## Items from a data source
··········
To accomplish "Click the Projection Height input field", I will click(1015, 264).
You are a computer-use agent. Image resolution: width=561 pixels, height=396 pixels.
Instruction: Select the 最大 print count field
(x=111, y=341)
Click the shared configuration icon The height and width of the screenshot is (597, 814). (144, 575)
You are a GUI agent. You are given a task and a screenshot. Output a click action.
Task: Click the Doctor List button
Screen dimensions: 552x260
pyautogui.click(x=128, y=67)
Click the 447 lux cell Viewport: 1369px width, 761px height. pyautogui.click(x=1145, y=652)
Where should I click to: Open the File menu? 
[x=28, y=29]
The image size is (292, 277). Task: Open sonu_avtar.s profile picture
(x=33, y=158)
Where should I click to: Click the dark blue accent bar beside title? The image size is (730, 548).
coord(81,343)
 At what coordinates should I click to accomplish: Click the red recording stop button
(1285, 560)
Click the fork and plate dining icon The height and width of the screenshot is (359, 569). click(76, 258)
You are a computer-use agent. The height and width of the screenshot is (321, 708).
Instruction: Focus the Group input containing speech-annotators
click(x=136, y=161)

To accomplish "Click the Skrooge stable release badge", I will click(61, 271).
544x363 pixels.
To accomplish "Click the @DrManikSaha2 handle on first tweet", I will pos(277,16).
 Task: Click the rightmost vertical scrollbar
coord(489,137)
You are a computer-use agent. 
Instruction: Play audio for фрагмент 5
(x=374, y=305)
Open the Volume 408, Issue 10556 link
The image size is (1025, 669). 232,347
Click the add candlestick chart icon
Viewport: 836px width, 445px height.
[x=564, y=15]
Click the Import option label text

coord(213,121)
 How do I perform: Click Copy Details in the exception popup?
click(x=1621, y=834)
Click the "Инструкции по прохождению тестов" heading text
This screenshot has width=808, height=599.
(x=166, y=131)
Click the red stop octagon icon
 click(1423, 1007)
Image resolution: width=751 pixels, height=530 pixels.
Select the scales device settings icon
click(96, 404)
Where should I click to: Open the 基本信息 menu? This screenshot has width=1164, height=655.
··········
## Problem details
Please change every "Instruction" in the entries above to "Command", leaving everything else as it is.

## Task output
To accomplish "Click the Projection Height input field", I will click(1015, 264).
You are a computer-use agent. Image resolution: width=561 pixels, height=396 pixels.
Command: Select the 最大 print count field
(x=111, y=341)
Click the shared configuration icon The height and width of the screenshot is (597, 814). (144, 575)
You are a GUI agent. You are given a task and a screenshot. Output a click action.
Task: Click the Doctor List button
Screen dimensions: 552x260
pyautogui.click(x=128, y=67)
Click the 447 lux cell Viewport: 1369px width, 761px height. pyautogui.click(x=1145, y=652)
Where should I click to: Open the File menu? 
[x=28, y=29]
The image size is (292, 277). Task: Open sonu_avtar.s profile picture
(x=33, y=158)
Where should I click to: Click the dark blue accent bar beside title? The image size is (730, 548).
coord(81,343)
 At what coordinates should I click to accomplish: Click the red recording stop button
(1285, 560)
Click the fork and plate dining icon The height and width of the screenshot is (359, 569). click(76, 258)
You are a computer-use agent. The height and width of the screenshot is (321, 708).
Command: Focus the Group input containing speech-annotators
click(x=136, y=161)

To accomplish "Click the Skrooge stable release badge", I will click(61, 271).
544x363 pixels.
To accomplish "Click the @DrManikSaha2 handle on first tweet", I will pos(277,16).
 Task: Click the rightmost vertical scrollbar
coord(489,137)
You are a computer-use agent. 
Command: Play audio for фрагмент 5
(x=374, y=305)
Open the Volume 408, Issue 10556 link
The image size is (1025, 669). 232,347
Click the add candlestick chart icon
Viewport: 836px width, 445px height.
[x=564, y=15]
Click the Import option label text

coord(213,121)
 How do I perform: Click Copy Details in the exception popup?
click(x=1621, y=834)
Click the "Инструкции по прохождению тестов" heading text
This screenshot has width=808, height=599.
(x=166, y=131)
Click the red stop octagon icon
 click(1423, 1007)
Image resolution: width=751 pixels, height=530 pixels.
Select the scales device settings icon
click(96, 404)
Where should I click to: Open the 基本信息 menu? This screenshot has width=1164, height=655.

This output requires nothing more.